Full Exclusive interview with Andreas Viestad

Andreas Viestad is back on KLCS’ Saturday afternoon cooking block, with a new season of “New Scandinavian Cooking.” While this delightful show has seen other hosts over the years, Andreas is its most recognizable host. He always draws you in, making you want to be his best friend on these wonderful gastronomic trips in the country, or even when he’s making a simple shrimp burger on a train. It’s good to see him back at the helm cooking, literally, in nature again with beautiful backdrops that sometimes remind us of how Vikings once ate, and other times with cows and a stream right behind him. Often these episodes, with tranquil original music that’s apropos, are a peaceful escape across the world to pristine locations seemingly untouched by civilization. It’s one of the only cooking shows of its kind, where each episode is filmed in a different setting, always with nature featured prominently as a reminder of where our food comes from. Andreas talks to KLCS about the show, his most asked question from viewers around the world, as well as Julia Child’s connection to Oslo.

What’s the theme or aim with your show each season?

The aim is in short – going on an adventure. When we started oh so many years ago, when we were working on our first season, we were asking ourselves whether it was possible to have an entire season only from Scandinavia. It turned out that the more we looked, the more we found. And subsequently, we have had the New Nordic Culinary Revolution, placing Scandinavian food at the forefront of gastronomy. That has been incredibly exciting. But it has also been a reminder for me, to keep it simple. Our show is all about getting close to the ingredients, seeing where food comes from. That is not just a Scandinavian story, that is something universal. Everyone can relate to it. So each time we plan a new season it is about finding a key to that universal story.
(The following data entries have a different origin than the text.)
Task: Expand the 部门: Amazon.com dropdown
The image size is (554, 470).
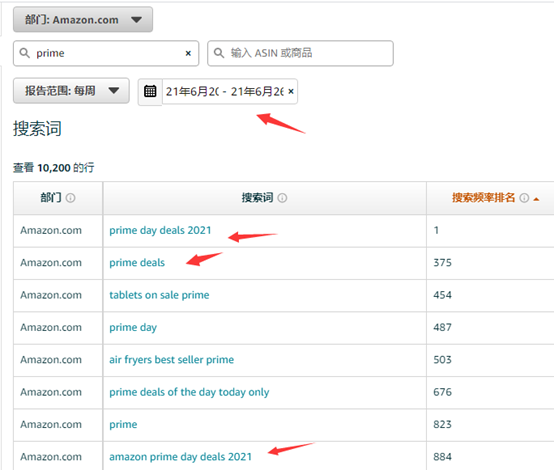Action: pos(83,20)
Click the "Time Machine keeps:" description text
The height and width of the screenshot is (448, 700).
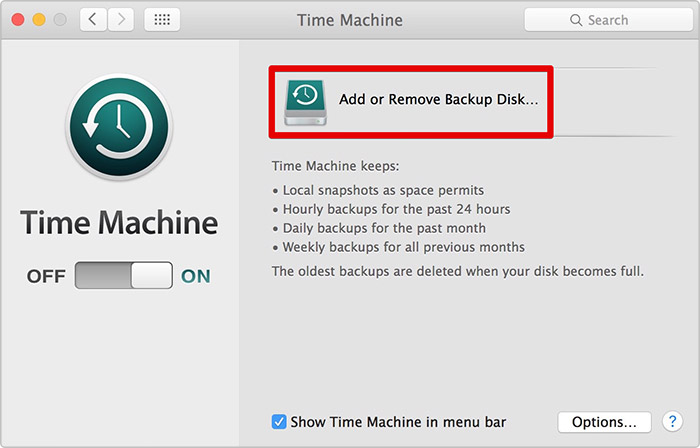[x=335, y=166]
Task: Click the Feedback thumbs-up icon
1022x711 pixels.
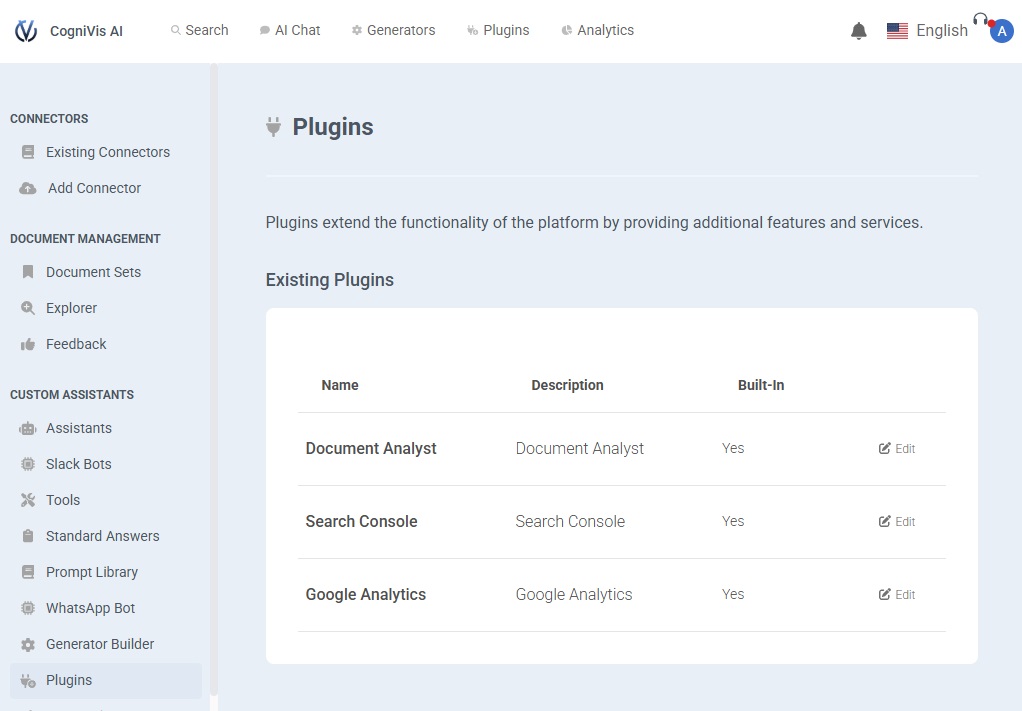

Do you have a favorite dish on the show?

That’s a little like asking me which one of my children I like the best. But since you ask, and I am answering your questions on a fine summer morning, my answer is – thick pancakes with wild blueberries and honey. My food coordinator Erik Røed has started farming on a smallholding an hour outside of Oslo, in the middle of the grain belt. So we made pancakes with local flour, his honey and wild blueberries. Sooo good.

 

What was your path to being a chef and what made you originally want to cook on TV?

I have always loved cooking, that’s it. And like all food lovers I know, I like to share. And one day I had this idea, that we could do a different kind of cooking show, where we took the kitchen out to the ingredients and nature, not the other way around. And that made all the difference, standing there on a cliff, or on a boat, or on a field.

 

So far everyone’s had a Julia Child story, do you have a Julia story?

Well, as it happens, I was working on my first book from the U.S.  market, “Kitchen of Light,” and I was sitting in the Schlesinger Library at Harvard, where many of Julia’s cookbooks are held. Many people don’t know this, but Julia spent two years in Norway just after her time in Paris, while writing “Mastering the Art of French Cooking.” In her autobiography she talks about all the bad food she had when she arrived in Oslo. “The worst food ever,” she says. That was because she ate all the food in restaurants, and the restaurant scene was not at all developed at that time. When she started to know the country and the culture, she started loving the food. She became an ambassador for Scandinavian food. And I thought that was a key, traveling around, meeting people, keeping it real, and un-French.

You’re on KLCS’ Saturday afternoon cooking block and CreateTV. Do you get feedback that your show is a guilty pleasure in a noisy world now?

Yes, I am inundated with emails from all over the U.S., and all over the world. The show is aired in about 50 different countries. I am not sure it is a guilty pleasure, though. I think it is more about finding meaning in a noisy world, connecting to some of the most important things in life, where our food comes from, how it relates to nature and culture, and the people we share it with.

 

What’s the most frequent question you get? And what’s your answer to it?

Two things – How the show makes people want to travel to Norway, and where I got the amazing rotisserie that I used in one of the shows. It was a Flamberge from La Cornue, in case you wonder, too.

 

What do you doing when you’re not on the show teaching us to cook?

I have established a culinary center for children, where we teach kids to cook, and to know how to find joy in the food that is good for them. There is a frightening amount of culinary illiteracy in the world, and we want to fight that.

 

What keeps your job fun for you? You can tell that you really enjoy your job teaching people about cooking in your region and in beautiful outdoor settings.

I have not been bored more than once since 1994. I get to do what I love, and I get to work with it in so many different ways. Right now, I am going to tend to an important and humbling task, weeding my kitchen garden.

When you’re in L.A., do you have any favorite places to dine?

I love L.A., and one of the things that I love is that it is changing all the time. I might feel sad that my favorite restaurant is no longer there when I return. But then there is a remarkable new place that is even better.